**ENTRIES SHOWN:**
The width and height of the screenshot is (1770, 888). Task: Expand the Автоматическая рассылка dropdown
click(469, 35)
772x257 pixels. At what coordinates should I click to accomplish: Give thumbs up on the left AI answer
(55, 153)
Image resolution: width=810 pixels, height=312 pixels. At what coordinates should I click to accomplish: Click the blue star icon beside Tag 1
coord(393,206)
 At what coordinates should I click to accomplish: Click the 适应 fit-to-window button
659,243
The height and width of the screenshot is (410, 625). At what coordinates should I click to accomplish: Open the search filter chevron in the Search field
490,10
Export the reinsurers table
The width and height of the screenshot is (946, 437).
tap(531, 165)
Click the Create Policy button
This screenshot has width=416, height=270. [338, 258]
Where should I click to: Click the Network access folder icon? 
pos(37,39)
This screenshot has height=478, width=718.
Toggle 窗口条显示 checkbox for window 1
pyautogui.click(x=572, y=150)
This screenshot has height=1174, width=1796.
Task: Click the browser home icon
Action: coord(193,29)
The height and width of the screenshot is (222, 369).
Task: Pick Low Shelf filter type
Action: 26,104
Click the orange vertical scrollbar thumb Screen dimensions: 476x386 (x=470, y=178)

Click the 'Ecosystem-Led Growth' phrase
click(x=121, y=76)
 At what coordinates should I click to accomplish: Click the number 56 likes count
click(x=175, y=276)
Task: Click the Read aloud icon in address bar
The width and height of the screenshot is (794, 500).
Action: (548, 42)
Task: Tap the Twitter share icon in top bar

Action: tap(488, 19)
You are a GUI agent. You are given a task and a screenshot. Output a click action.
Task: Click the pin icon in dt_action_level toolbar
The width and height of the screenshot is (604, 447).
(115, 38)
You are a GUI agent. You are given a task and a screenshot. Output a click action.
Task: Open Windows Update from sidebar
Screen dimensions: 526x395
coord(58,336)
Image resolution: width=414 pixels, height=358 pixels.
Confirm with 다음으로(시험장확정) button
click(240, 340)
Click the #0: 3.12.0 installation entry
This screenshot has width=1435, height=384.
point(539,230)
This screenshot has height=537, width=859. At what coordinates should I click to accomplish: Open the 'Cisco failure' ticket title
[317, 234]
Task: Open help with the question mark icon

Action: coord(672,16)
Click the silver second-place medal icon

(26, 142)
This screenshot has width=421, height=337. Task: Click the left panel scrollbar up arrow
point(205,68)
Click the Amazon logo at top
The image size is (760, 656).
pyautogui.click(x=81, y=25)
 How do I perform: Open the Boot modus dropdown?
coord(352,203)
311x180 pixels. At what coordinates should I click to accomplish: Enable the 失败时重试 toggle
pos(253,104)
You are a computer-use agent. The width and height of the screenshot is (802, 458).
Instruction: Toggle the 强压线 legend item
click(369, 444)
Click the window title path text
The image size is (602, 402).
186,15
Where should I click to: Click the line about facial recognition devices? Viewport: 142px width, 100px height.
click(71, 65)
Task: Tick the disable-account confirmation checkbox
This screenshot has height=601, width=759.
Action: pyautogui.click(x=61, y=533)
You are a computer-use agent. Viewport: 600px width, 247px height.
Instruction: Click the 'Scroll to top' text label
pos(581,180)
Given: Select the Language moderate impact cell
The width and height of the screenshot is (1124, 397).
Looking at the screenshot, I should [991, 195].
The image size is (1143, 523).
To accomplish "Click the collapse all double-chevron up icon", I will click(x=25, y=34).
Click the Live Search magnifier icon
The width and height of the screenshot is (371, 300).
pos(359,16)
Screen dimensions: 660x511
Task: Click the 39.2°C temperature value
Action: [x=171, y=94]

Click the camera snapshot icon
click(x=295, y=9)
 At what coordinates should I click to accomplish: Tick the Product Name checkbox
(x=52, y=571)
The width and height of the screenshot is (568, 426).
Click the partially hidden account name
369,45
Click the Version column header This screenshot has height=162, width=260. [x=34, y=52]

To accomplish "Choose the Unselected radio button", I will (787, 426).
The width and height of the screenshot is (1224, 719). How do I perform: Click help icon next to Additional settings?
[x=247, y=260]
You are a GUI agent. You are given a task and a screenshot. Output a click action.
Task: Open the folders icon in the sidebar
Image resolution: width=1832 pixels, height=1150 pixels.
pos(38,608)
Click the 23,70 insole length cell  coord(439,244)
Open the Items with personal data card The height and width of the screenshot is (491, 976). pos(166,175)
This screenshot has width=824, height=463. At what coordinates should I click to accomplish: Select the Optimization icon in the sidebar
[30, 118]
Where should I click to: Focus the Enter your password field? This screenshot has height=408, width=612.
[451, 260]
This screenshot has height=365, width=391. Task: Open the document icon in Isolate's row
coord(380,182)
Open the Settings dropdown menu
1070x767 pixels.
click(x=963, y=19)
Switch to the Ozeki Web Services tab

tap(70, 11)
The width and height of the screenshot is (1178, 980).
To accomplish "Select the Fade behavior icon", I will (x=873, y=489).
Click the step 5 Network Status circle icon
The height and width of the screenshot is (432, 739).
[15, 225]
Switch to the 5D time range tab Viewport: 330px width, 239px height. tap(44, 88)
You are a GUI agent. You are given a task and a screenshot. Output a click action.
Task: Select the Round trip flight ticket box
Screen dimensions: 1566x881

**YOUR INSTRUCTIONS:** Print these records again line for line, with no changes.

**SOLUTION TO THIS PROBLEM:**
The width and height of the screenshot is (1770, 888). Task: Expand the Автоматическая рассылка dropdown
click(469, 35)
772x257 pixels. At what coordinates should I click to accomplish: Give thumbs up on the left AI answer
(55, 153)
Image resolution: width=810 pixels, height=312 pixels. At what coordinates should I click to accomplish: Click the blue star icon beside Tag 1
coord(393,206)
 At what coordinates should I click to accomplish: Click the 适应 fit-to-window button
659,243
The height and width of the screenshot is (410, 625). At what coordinates should I click to accomplish: Open the search filter chevron in the Search field
490,10
Export the reinsurers table
The width and height of the screenshot is (946, 437).
tap(531, 165)
Click the Create Policy button
This screenshot has width=416, height=270. [338, 258]
Where should I click to: Click the Network access folder icon? 
pos(37,39)
This screenshot has height=478, width=718.
Toggle 窗口条显示 checkbox for window 1
pyautogui.click(x=572, y=150)
This screenshot has height=1174, width=1796.
Task: Click the browser home icon
Action: coord(193,29)
The height and width of the screenshot is (222, 369).
Task: Pick Low Shelf filter type
Action: 26,104
Click the orange vertical scrollbar thumb Screen dimensions: 476x386 (x=470, y=178)

Click the 'Ecosystem-Led Growth' phrase
click(x=121, y=76)
 At what coordinates should I click to accomplish: Click the number 56 likes count
click(x=175, y=276)
Task: Click the Read aloud icon in address bar
The width and height of the screenshot is (794, 500).
Action: (548, 42)
Task: Tap the Twitter share icon in top bar

Action: tap(488, 19)
You are a GUI agent. You are given a task and a screenshot. Output a click action.
Task: Click the pin icon in dt_action_level toolbar
The width and height of the screenshot is (604, 447).
(115, 38)
You are a GUI agent. You are given a task and a screenshot. Output a click action.
Task: Open Windows Update from sidebar
Screen dimensions: 526x395
coord(58,336)
Image resolution: width=414 pixels, height=358 pixels.
Confirm with 다음으로(시험장확정) button
click(240, 340)
Click the #0: 3.12.0 installation entry
This screenshot has width=1435, height=384.
point(539,230)
This screenshot has height=537, width=859. At what coordinates should I click to accomplish: Open the 'Cisco failure' ticket title
[317, 234]
Task: Open help with the question mark icon

Action: coord(672,16)
Click the silver second-place medal icon

(26, 142)
This screenshot has width=421, height=337. Task: Click the left panel scrollbar up arrow
point(205,68)
Click the Amazon logo at top
The image size is (760, 656).
pyautogui.click(x=81, y=25)
 How do I perform: Open the Boot modus dropdown?
coord(352,203)
311x180 pixels. At what coordinates should I click to accomplish: Enable the 失败时重试 toggle
pos(253,104)
You are a computer-use agent. The width and height of the screenshot is (802, 458).
Instruction: Toggle the 强压线 legend item
click(369, 444)
Click the window title path text
The image size is (602, 402).
186,15
Where should I click to: Click the line about facial recognition devices? Viewport: 142px width, 100px height.
click(71, 65)
Task: Tick the disable-account confirmation checkbox
This screenshot has height=601, width=759.
Action: pyautogui.click(x=61, y=533)
You are a computer-use agent. Viewport: 600px width, 247px height.
Instruction: Click the 'Scroll to top' text label
pos(581,180)
Given: Select the Language moderate impact cell
The width and height of the screenshot is (1124, 397).
Looking at the screenshot, I should [991, 195].
The image size is (1143, 523).
To accomplish "Click the collapse all double-chevron up icon", I will click(x=25, y=34).
Click the Live Search magnifier icon
The width and height of the screenshot is (371, 300).
pos(359,16)
Screen dimensions: 660x511
Task: Click the 39.2°C temperature value
Action: [x=171, y=94]

Click the camera snapshot icon
click(x=295, y=9)
 At what coordinates should I click to accomplish: Tick the Product Name checkbox
(x=52, y=571)
The width and height of the screenshot is (568, 426).
Click the partially hidden account name
369,45
Click the Version column header This screenshot has height=162, width=260. [x=34, y=52]

To accomplish "Choose the Unselected radio button", I will (787, 426).
The width and height of the screenshot is (1224, 719). How do I perform: Click help icon next to Additional settings?
[x=247, y=260]
You are a GUI agent. You are given a task and a screenshot. Output a click action.
Task: Open the folders icon in the sidebar
Image resolution: width=1832 pixels, height=1150 pixels.
pos(38,608)
Click the 23,70 insole length cell  coord(439,244)
Open the Items with personal data card The height and width of the screenshot is (491, 976). pos(166,175)
This screenshot has width=824, height=463. At what coordinates should I click to accomplish: Select the Optimization icon in the sidebar
[30, 118]
Where should I click to: Focus the Enter your password field? This screenshot has height=408, width=612.
[451, 260]
This screenshot has height=365, width=391. Task: Open the document icon in Isolate's row
coord(380,182)
Open the Settings dropdown menu
1070x767 pixels.
click(x=963, y=19)
Switch to the Ozeki Web Services tab

tap(70, 11)
The width and height of the screenshot is (1178, 980).
To accomplish "Select the Fade behavior icon", I will (x=873, y=489).
Click the step 5 Network Status circle icon
The height and width of the screenshot is (432, 739).
[15, 225]
Switch to the 5D time range tab Viewport: 330px width, 239px height. tap(44, 88)
You are a GUI agent. You are given a task and a screenshot. Output a click action.
Task: Select the Round trip flight ticket box
Screen dimensions: 1566x881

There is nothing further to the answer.